As you probably know, I’m a fan of exome sequencing, particularly for studies of rare inherited disorders. While not a perfect (or comprehensive) assay, exome sequencing offers an efficient screen of the regions most likely to harbor disease-causing mutations. Ironically, another reason people like exome sequencing is because of the limited scope: it essentially doesn’t interrogate the regions (noncoding) and variant types (SVs) that are more difficult to interpret.
Well, the party’s over.
Several large scale whole-genome sequencing studies of human disease are hurtling forward in the U.S., the U.K., and other countries. We’ve put it off as long as we can, but now we’re faced with the daunting task of identifying and interpreting biologically-relevant variants outside of protein-coding exons.
There’s good reason to do so, by the way, especially studies of common disease in which regulatory activity is likely to play an important role. Many, if not most of the genomic loci associated with human traits lie in noncoding regions. According to datasets generated by projects like ENCODE and FANTOM5, noncoding regions also exhibit an astonishing amount of biochemical activity suggestive of diverse functions.
Sometimes with a daunting analysis task, it’s hard to know where to start. Fortunately, there’s a nice paper in the upcoming issue of AJHG that provides some practical guidance. Alanna C. Morrison et al present a series of integrated steps for whole-genome analysis and apply them to study 10 heart- and blood-related traits in 1,860 African Americans.
The authors perform aggregation tests (sometimes called burden tests) to test sets of rare variants for association. Such tests require that one define a unit by which to group variants. With exome sequencing, this was commonly done on a per-gene or per-exon basis. In this study, with WGS available, the authors aggregated variants:
- In a sliding 4-kb window across the entire genome
- In the first introns of protein-coding genes, which are known to harbor regulatory elements
- In pre-defined regulatory domain motifs (promoters, enhancers, and UTRs) near genes.
This is, in modern-day terms, a modestly powered study of complex quantitative traits. Even so, the authors found several significant associations, some near known loci for these traits, and others in potentially novel regions. The results of their complementary methods are illustrated in Figure 3:
You’re looking at the association of Lp(a) levels in the well-known LPA gene locus. The sliding window approaches nicely captured association over the LPA gene region, but also in other nearby regions, some of which were also supported by the first-intron or regulatory-motif analyses. It’s a complicated picture, to be sure, but it suggests some specific areas in which noncoding variants are exerting a cis-regulatory effect on the LPA gene. Very cool stuff.

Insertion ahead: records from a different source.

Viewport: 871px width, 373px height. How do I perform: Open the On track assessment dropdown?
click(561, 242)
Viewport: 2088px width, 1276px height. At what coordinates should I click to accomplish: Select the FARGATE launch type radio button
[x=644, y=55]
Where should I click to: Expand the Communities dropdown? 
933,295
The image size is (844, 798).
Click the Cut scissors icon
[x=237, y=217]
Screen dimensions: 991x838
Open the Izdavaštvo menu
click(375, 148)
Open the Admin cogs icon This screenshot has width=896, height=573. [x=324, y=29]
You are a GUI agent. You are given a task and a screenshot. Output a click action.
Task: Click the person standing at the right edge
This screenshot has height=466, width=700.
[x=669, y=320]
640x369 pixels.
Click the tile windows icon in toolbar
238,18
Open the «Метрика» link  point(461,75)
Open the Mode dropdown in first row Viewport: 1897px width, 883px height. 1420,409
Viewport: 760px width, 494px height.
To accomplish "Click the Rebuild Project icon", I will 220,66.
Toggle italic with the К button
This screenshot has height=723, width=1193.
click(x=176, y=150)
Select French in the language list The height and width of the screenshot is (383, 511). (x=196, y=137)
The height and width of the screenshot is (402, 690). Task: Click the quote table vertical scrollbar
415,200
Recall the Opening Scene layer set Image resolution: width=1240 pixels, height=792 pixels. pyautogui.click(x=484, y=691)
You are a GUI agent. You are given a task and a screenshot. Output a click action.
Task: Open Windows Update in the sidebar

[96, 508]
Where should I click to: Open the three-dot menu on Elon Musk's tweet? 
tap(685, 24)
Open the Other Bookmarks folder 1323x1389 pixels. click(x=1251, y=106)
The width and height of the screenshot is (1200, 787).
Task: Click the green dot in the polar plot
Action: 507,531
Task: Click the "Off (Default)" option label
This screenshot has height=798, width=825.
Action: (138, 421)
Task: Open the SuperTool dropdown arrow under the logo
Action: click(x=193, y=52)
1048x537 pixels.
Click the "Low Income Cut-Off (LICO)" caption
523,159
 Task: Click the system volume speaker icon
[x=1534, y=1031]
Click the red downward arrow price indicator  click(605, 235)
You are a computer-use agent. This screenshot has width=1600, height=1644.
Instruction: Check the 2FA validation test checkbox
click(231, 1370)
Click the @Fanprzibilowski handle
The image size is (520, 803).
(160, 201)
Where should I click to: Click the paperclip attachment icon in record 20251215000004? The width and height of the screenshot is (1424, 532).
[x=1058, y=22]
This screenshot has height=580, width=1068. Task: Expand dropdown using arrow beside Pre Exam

What’s especially nice about this paper is that it provides relatively straightforward methodology for tackling the daunting analysis task I talked about above:
- Obtain WGS data for a well-phenotyped cohort
- Define some common-sense strategies for aggregating (grouping) rare variants
- Apply aggregation tests on a genome-wide basis
- Replicate significant findings in an independent cohort (in this case, about 2,000 European-Americans)
This study demonstrated both the feasibility and the justification for interrogating noncoding regions for association with medically important traits. Imagine how much we’ll be able to discover as we get our hands on massive WGS cohorts, and extend these principles to other regions and regulatory motifs of the genome.